MIAMI (CBSMiami) – The Miami Heat took a 1-0 lead in the best of seven Eastern Conference Finals over the Indiana Pacers in a thrilling Game 1 victory. But the game wasn’t without some really ugly play from both teams.
The Heat and Pacers combined to turn the ball over 40 times in the game. That was bad, but the two teams also combined to commit 58 fouls and take a combined 57 free throws in the game.
The game might have been completely different had the Heat converted on a few more of their free throw attempts. The Heat was 16 for 25 from the free throw line in the game, a paltry 64 percent free throw shooting percentage.
Even late in the game, the normally efficient Ray Allen missed a free throw that could have gone a long way towards icing the game for the Heat.

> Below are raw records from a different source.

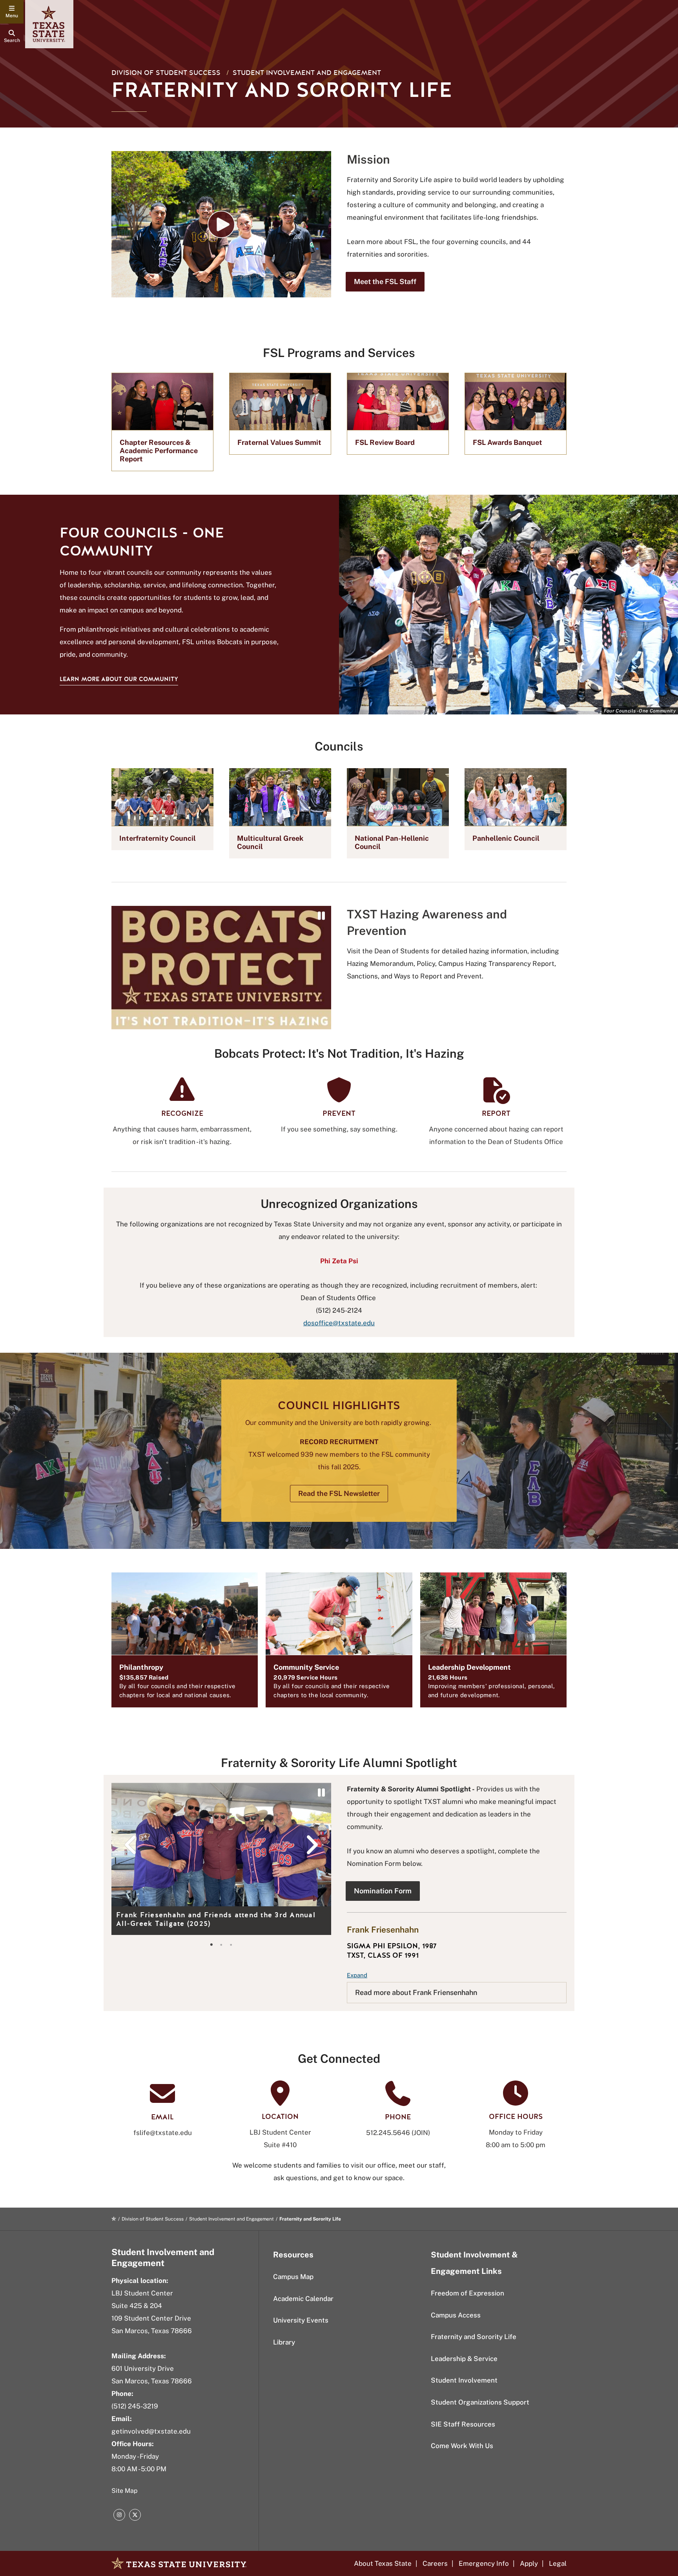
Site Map (124, 2490)
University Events (300, 2320)
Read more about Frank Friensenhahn (416, 1992)
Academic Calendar (303, 2299)
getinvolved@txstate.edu (151, 2431)
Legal (558, 2563)
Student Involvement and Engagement (307, 72)
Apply (529, 2563)
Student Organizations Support (480, 2402)
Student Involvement (464, 2380)
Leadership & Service (464, 2359)
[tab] (211, 1945)
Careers (435, 2563)
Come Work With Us (462, 2446)
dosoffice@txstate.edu (339, 1323)
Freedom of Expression (467, 2293)
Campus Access (456, 2315)
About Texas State (383, 2563)
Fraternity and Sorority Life (473, 2337)
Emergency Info (484, 2563)
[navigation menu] (12, 12)
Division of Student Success (166, 72)
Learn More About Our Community (119, 679)
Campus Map (293, 2277)
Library (284, 2342)
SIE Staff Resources (463, 2424)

But it wasn’t just the free throw line that proved to be a detriment to both teams. The Pacers and Heat combined to shoot nine of 32 from behind the three-point line in the game. The Pacers shot four for 14 from long range, or 28.6 percent and Miami shot 5 of 18 from deep, or 27.8 percent.
One number that may signal problems for the Pacers moving forward is how much the starters had to stay in the game against the Heat. All five of Indiana’s starters played at least 40 minutes in Game 1 of the Eastern Conference Finals.
Pacers forward Paul George, who played exceptionally well on both ends of the floor, played nearly 47 minutes in Game 1 and spent the majority of that time guarding Heat star LeBron James, who played 47 minutes himself.
But David West, Roy Hibbert, Lance Stephenson, and George Hill also played at least 40 minutes for the Pacers compared to only Dwyane Wade and LeBron James playing more than 40 minutes for the Heat.
If the Heat’s shooters, namely Shane Battier and Ray Allen, can find their shots, the amount of minutes played by the Pacers’ starters could add up quickly and become a major storyline the longer the series continues.
Here are a few other stats to remember going forward: The Heat are 50-0 when scoring 102 or more this season and are 48-4 when Chris Andersen plays. Finally, the Pacers are 9-25 this year when allowing more than 95 points.